As new records are created, they are first verified and validated by the network nodes and then added to a new block that is linked to the chain.
How is blockchain so secure?
Being a distributed technology in which each network node stores an exact copy of the chain, the availability of the information is guaranteed at all times. So if an attacker wanted to cause a denial-of-service attack, they would have to annul all network nodes since it only takes one node to be operative for the information to be available.
Besides that, since each record is consensual, and all nodes contain the same information, it is almost impossible to alter it, ensuring its integrity. If an attacker wanted to modify the information in a blockchain, they would have to modify the entire chain in at least 51% of the nodes.
In blockchain, data is distributed across all network nodes. With no central node, all participate equally, storing, and validating all information. It is a very powerful tool for transmitting and storing information in a reliable way; a decentralised model in which the information belongs to us, since we do not need a company to provide the service.
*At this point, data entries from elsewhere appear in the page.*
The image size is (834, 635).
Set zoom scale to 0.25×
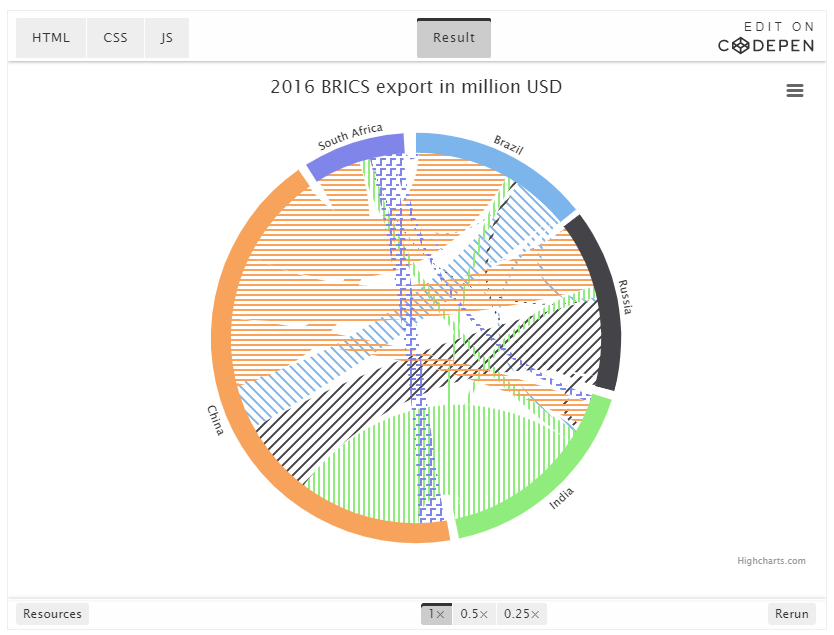pyautogui.click(x=521, y=614)
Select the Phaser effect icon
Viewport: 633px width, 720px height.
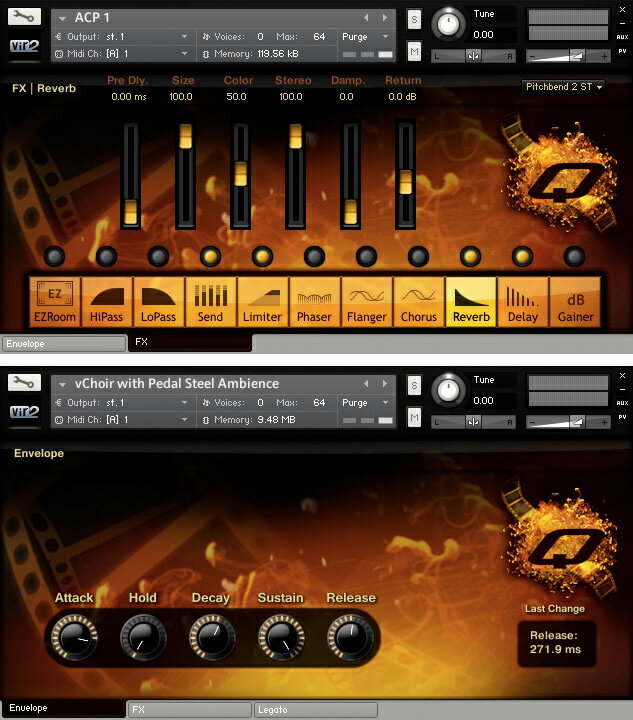click(314, 302)
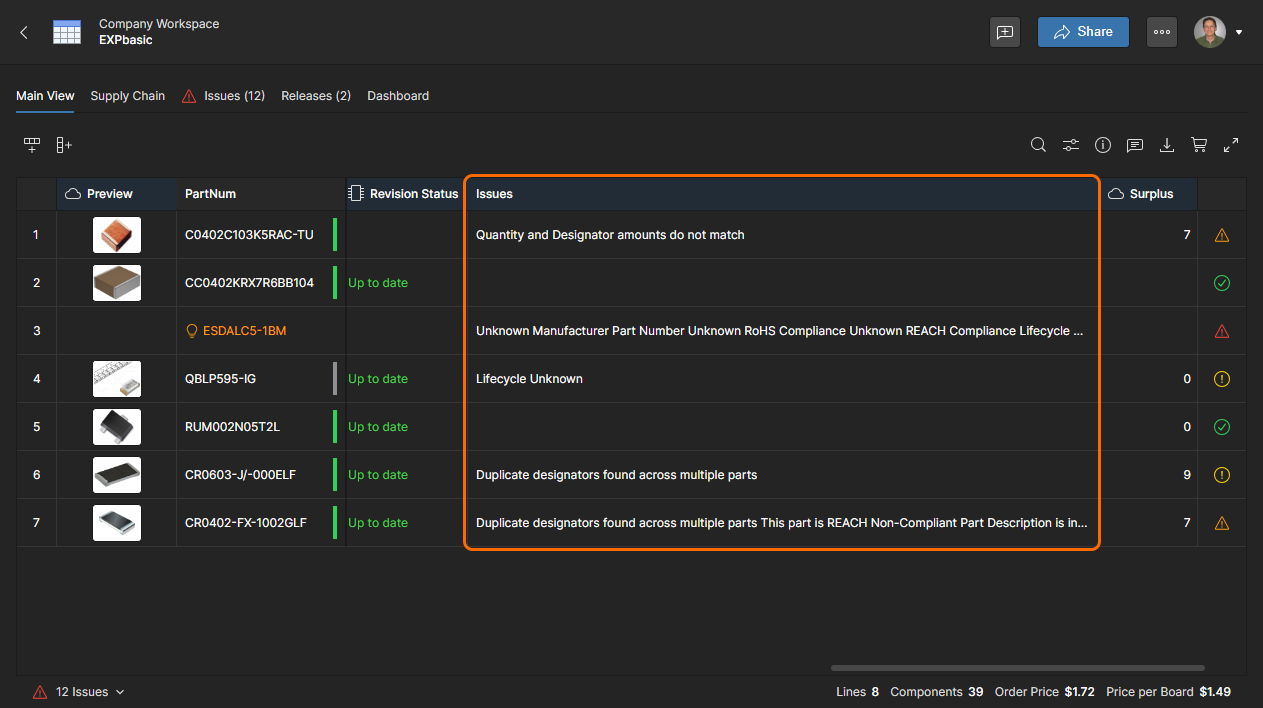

What else can blockchain be used for?
Essentially, blockchain can be used to store any type of information that must be kept intact and remain available in a secure, decentralised and cheaper way than through intermediaries. Moreover, since the information stored is encrypted, its confidentiality can be guaranteed, as only those who have the encryption key can access it.
Use of blockchain in healthcare
Health records could be consolidated and stored in blockchain, for instance. This would mean that the medical history of each patient would be safe and, at the same time, available to each doctor authorised, regardless of the health centre where the patient was treated. Even the pharmaceutical industry could use this technology to verify medicines and prevent counterfeiting.
Use of blockchain for documents
Blockchain would also be very useful for managing digital assets and documentation. Up to now, the problem with digital is that everything is easy to copy, but Blockchain allows you to record purchases, deeds, documents, or any other type of online asset without them being falsified.
Other blockchain uses
This technology could also revolutionise the Internet of Things (IoT) market where the challenge lies in the millions of devices connected to the internet that must be managed by the supplier companies. In a few years’ time, the centralised model won’t be able to support so many devices, not to mention the fact that many of these are not secure enough. With blockchain, devices can communicate through the network directly, safely, and reliably with no need for intermediaries.
Blockchain allows you to verify, validate, track, and store all types of information, from digital certificates, democratic voting systems, logistics and messaging services, to intelligent contracts and, of course, money and financial transactions.
Without doubt, blockchain has turned the immutable and decentralized layer the internet has always dreamed about into a reality. This technology takes reliance out of the equation and replaces it with mathematical fact.